Users access POSS over the web or via smartphone or tablet. Scheduling of court appearances, extra duty/second jobs, and split shifts (like those of crossing guards) are all provided for. 

PlanIt Police
PlanIt Police by RagnaSoft has fewer features than some of the other packages, but it’s also simpler to master. Scheduling is done via a graphic drag-and-drop interface, or through entering data into an onscreen form. 

PlanIt also tracks certifications, and notifies employees of changes or alerts by email, telephone, or text message. Supervisors can send the same email, text, or voice message to everyone or any subset of employees with a single action. With “voice blasts,” employees can key in their response with their touch-tone pads, and the supervisor will see the responses in real time on his console. 

If an employee wants to trade shifts with someone else, he can post the trade request for any takers, or arrange a trade with another employee and submit the trade for supervisor approval, all within the automated system. There are “walls” (message boards) visible and editable by any subset of users, so messages can be seen by everyone, just the members of a squad, or only supervisors.
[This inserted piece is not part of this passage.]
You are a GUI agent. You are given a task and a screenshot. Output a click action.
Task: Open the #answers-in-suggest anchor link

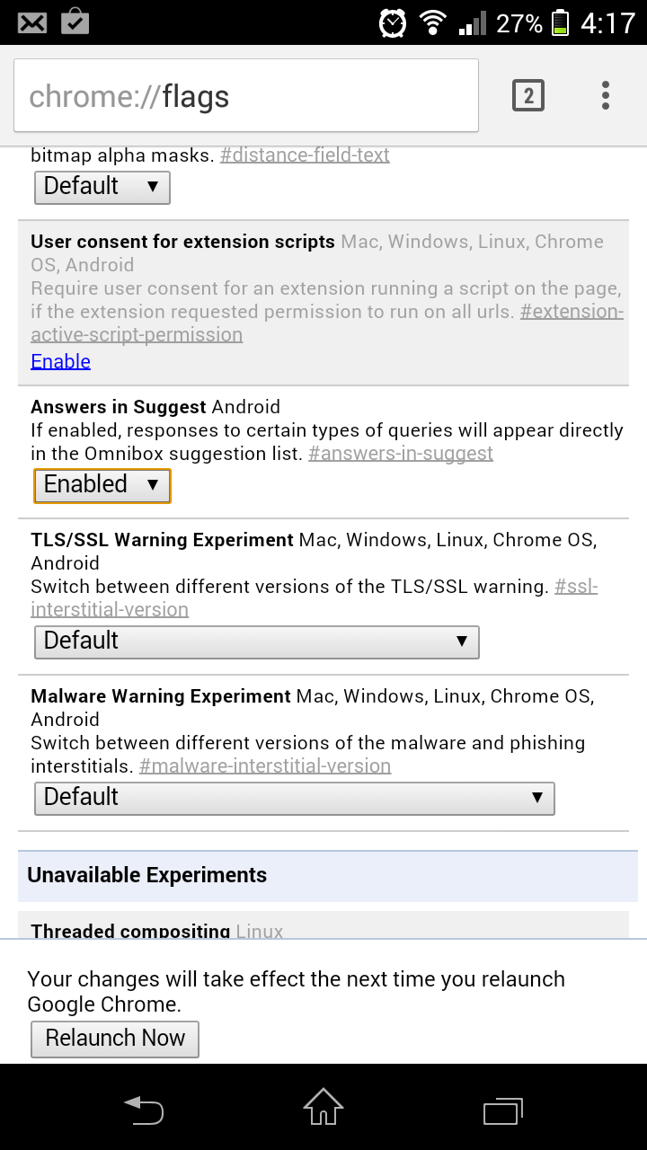coord(400,454)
These are useful for everything from announcing next month’s department picnic to letting all the sergeants know that Officer Bixley has been late four times this month. 

Choose your scheduling solution carefully. Any software can be ‘spendy’ and once everyone has been using one platform, it’s difficult to switch to another. Some may communicate directly with your payroll system, where others won’t. In the end, you should be saving time and aggravation, and hearing fewer complaints over staffing problems.